Because there’s no better application for cutting-edge AI technology than using it to rip artists off, a new ‘comedy special’ appears to employ a mixture of speech synthesis and chatbot-derived jokes to impersonate the late comedian George Carlin.

The interminably, exhaustingly long hour-long special, uploaded to YouTube on the 9th of January, is the work of a self-described ‘comedy AI’ called Dudesy (a name that no one would self apply where I come from). It’s part of the podcast of the same name run by presenters Will Sasso and Chad Kultgen, who also react cartoonishly to the ‘comedy special’ in the latest episode of their show.

Imitating Carlin’s influential and often close-to-the-bone style of humour, the special, respectfully titled I’m Glad I’m Dead, touches on such topics as the police, mass shootings, death, and even the rise of AI itself. In fairness, some of the gags are perfectly fine, but like so much AI-generated stuff, it becomes exhaustingly one-note to listen to, and entirely lacks the highs and lows, peaks and troughs and nuances that made Carlin’s actual routines so captivating – it’s just one long, ear-jabbing ramble, illustrated with gaudy images generated using Midjourney or something like it.

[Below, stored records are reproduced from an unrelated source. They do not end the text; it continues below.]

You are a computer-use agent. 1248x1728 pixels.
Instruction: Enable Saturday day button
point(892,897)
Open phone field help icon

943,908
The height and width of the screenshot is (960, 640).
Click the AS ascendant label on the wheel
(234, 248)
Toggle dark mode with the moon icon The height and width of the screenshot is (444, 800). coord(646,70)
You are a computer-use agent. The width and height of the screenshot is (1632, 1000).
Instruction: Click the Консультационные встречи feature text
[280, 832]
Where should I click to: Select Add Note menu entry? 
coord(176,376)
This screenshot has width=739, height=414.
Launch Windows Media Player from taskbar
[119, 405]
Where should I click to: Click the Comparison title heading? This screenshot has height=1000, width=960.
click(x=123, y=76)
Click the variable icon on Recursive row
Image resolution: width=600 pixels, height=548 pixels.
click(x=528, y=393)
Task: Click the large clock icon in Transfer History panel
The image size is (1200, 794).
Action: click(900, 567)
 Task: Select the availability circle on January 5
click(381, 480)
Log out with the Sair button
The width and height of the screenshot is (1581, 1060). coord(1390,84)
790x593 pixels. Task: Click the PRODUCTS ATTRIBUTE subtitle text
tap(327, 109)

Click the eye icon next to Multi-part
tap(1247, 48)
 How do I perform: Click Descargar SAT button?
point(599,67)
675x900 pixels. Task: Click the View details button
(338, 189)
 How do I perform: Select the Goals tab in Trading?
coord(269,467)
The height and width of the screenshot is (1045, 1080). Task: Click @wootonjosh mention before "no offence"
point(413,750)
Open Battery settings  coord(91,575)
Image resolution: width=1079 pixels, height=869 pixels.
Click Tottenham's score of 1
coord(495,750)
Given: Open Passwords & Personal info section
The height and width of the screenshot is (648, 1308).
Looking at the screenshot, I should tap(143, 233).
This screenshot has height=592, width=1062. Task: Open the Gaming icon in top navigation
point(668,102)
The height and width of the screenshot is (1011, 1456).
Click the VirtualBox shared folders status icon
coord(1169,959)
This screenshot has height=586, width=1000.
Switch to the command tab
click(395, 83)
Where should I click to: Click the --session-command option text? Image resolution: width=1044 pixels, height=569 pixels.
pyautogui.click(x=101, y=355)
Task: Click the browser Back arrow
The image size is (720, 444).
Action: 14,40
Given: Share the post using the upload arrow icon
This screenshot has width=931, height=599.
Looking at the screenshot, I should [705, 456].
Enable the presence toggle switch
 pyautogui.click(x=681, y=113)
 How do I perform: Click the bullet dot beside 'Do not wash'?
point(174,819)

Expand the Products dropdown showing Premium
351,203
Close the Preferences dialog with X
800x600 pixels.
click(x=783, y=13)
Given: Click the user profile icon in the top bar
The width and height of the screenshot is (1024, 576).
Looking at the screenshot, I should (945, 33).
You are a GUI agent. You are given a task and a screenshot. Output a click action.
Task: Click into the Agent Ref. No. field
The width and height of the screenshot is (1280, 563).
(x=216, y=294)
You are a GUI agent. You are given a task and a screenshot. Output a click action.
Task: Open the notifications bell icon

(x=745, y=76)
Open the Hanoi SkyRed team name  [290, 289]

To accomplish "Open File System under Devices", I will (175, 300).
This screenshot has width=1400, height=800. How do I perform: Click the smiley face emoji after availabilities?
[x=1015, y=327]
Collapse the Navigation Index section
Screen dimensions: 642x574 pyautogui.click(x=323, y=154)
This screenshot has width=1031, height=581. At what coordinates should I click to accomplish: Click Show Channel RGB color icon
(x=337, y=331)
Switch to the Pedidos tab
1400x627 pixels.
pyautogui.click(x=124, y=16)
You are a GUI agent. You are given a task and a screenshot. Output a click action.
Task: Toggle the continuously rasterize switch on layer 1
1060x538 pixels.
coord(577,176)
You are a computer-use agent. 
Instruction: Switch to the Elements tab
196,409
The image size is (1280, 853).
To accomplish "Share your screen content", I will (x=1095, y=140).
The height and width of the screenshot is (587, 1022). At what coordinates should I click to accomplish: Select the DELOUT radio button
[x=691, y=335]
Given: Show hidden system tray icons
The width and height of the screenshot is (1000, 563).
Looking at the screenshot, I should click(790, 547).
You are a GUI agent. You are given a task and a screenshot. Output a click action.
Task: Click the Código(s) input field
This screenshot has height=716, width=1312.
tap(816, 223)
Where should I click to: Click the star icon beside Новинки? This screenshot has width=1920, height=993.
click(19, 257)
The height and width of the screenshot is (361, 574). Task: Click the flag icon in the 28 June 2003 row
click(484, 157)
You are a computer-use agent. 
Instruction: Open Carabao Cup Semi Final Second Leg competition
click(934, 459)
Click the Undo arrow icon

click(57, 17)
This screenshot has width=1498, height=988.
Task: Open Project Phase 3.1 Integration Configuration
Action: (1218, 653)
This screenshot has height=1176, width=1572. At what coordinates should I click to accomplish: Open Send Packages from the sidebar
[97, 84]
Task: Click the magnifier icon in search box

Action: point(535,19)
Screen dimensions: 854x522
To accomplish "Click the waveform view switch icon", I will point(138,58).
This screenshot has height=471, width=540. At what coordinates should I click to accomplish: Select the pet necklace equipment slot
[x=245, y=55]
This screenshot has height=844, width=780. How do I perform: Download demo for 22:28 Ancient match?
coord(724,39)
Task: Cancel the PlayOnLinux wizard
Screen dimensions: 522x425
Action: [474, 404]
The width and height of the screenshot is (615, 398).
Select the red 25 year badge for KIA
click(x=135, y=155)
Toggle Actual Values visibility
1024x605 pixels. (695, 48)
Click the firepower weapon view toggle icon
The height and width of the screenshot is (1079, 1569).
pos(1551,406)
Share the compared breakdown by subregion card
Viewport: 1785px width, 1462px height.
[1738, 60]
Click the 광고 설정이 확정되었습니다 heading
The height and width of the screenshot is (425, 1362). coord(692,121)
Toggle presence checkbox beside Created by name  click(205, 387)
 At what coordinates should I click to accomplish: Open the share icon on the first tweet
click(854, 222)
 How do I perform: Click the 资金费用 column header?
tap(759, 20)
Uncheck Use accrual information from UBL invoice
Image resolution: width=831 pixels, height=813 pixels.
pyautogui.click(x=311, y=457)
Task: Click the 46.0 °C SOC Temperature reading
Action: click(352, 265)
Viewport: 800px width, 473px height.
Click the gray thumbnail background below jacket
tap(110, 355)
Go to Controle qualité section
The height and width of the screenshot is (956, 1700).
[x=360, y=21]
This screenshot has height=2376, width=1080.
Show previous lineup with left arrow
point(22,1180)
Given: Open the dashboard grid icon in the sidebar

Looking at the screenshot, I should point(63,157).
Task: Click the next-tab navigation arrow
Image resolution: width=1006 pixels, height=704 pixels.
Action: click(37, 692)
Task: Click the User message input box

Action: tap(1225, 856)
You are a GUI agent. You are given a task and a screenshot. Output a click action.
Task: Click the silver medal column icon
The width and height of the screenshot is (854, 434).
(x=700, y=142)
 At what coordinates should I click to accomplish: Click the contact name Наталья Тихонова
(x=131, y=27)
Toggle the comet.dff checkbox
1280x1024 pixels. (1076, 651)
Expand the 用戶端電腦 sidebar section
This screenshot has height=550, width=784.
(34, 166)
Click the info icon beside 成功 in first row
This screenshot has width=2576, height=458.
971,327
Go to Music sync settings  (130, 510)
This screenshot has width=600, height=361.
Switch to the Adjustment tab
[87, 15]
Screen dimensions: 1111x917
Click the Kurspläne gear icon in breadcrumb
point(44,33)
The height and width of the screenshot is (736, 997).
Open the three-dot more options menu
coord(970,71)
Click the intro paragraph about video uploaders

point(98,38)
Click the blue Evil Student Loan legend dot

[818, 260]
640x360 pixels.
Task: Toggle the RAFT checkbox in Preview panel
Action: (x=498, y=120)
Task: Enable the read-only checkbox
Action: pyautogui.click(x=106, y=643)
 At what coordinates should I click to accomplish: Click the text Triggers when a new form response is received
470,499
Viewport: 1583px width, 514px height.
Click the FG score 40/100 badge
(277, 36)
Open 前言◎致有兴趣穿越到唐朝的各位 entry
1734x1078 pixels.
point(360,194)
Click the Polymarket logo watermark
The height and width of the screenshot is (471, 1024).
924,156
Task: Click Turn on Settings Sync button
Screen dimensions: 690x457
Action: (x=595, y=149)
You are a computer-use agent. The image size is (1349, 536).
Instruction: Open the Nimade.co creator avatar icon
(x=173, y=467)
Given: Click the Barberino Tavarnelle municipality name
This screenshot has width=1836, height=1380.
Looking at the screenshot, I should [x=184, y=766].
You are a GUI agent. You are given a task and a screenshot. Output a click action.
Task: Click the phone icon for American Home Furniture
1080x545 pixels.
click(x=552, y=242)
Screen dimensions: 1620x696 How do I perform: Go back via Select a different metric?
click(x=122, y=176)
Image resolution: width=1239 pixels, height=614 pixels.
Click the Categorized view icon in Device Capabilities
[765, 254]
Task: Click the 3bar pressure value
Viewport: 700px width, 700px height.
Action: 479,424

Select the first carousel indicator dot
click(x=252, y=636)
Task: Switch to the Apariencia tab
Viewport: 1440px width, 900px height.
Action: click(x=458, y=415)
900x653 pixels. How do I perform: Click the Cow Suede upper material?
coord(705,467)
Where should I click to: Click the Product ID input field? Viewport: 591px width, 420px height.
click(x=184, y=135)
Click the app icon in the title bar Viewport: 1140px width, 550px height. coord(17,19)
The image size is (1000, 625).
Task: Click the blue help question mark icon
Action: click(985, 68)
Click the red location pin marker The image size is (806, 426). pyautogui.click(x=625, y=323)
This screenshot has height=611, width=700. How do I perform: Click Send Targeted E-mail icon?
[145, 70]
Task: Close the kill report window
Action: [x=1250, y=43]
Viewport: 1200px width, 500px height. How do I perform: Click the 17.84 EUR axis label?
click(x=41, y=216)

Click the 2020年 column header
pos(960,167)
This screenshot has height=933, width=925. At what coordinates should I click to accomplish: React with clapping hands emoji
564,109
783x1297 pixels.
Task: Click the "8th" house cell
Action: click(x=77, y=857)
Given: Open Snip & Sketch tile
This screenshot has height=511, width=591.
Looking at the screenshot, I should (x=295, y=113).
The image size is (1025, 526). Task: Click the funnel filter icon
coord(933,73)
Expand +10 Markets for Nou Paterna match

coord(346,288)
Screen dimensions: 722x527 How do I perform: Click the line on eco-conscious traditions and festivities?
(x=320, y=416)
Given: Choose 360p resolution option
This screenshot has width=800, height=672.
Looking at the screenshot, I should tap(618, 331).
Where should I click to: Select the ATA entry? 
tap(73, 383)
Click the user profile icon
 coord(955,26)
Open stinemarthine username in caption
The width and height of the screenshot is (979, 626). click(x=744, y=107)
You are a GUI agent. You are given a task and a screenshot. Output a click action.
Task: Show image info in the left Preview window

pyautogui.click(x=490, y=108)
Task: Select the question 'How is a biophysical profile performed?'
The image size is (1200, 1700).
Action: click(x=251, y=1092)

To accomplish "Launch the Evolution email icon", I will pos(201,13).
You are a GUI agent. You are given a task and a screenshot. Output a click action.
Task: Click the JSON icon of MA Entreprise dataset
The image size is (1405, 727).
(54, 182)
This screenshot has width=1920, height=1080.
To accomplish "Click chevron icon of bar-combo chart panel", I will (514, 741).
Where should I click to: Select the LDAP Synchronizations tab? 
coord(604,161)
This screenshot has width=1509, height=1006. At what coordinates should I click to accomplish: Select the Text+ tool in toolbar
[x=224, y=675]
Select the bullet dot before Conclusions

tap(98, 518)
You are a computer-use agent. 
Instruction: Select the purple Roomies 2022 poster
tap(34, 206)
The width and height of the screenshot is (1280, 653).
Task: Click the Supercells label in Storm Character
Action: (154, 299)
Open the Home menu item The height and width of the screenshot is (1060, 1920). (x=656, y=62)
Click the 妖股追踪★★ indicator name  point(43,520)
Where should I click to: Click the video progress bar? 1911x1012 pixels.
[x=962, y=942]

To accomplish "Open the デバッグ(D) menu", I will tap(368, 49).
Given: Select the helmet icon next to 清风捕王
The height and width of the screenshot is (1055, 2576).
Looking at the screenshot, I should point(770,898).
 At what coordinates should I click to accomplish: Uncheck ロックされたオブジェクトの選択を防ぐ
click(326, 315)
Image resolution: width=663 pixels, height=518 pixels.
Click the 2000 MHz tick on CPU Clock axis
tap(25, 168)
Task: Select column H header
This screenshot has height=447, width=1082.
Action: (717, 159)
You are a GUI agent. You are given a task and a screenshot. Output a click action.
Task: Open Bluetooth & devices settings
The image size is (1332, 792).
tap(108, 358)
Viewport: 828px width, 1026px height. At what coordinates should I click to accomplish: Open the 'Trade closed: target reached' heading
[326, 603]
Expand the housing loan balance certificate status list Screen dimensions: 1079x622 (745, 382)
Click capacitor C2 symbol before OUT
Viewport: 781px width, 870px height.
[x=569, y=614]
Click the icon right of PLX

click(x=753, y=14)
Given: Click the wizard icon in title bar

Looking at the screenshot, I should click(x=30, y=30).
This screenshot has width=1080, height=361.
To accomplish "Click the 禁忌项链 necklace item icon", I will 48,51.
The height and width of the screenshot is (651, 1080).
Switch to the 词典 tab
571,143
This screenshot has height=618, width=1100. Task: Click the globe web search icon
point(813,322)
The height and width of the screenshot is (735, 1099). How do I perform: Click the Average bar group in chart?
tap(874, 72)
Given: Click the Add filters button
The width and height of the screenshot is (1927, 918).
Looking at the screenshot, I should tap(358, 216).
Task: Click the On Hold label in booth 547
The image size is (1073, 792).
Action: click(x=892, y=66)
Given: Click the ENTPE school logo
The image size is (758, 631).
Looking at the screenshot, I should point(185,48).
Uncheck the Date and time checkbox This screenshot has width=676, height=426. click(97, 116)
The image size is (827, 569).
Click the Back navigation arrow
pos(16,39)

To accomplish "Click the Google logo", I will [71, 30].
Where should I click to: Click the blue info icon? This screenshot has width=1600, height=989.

Understandably, the comedian’s daughter, Kelly Carlin, has reacted to the video with disgust.

“My dad spent a lifetime perfecting his craft from his very human life, brain and imagination,” she wrote on Twitter/X (as covered by Variety). “No machine will ever replace his genius. These AI generated products are clever attempts at trying to recreate a mind that will never exist again,” she wrote. “Let’s let the artist’s work speak for itself. Humans are so afraid of the void that we can’t let what has fallen into it stay there.”

Ironically, the latter section of the routine, in which the chatbot version of Carlin mounts a defence of the stuff branded as artificial intelligence, misunderstands the widespread anxieties surrounding its use. The Carlin impersonator says that AI will free us from the ‘shitty jobs’ we all hate – which rather misses the point that we need those jobs to eat or pay the massive bills that keep roofs over our heads.

Meanwhile, the fake Carlin goes on to predict – or perhaps threaten – that this is just the beginning, and that other departed comedians and celebrities will be similarly revived in the near future. I’ve seen some arguments that George Carlin himself would have admired the video’s irreverence, though the counter there would be that he’d probably also dislike that software created by billionaires can be used to rip off hard-working artists, alive or dead.

There’s also argument that I’m Glad I’m Dead is an ingenious use of nascent tech. But by the same token, using, say, an array of batteries and cables to revive a dead relative and have them dancing around your living room would also be pretty ingenious – but also morally indefensible and frankly disgusting.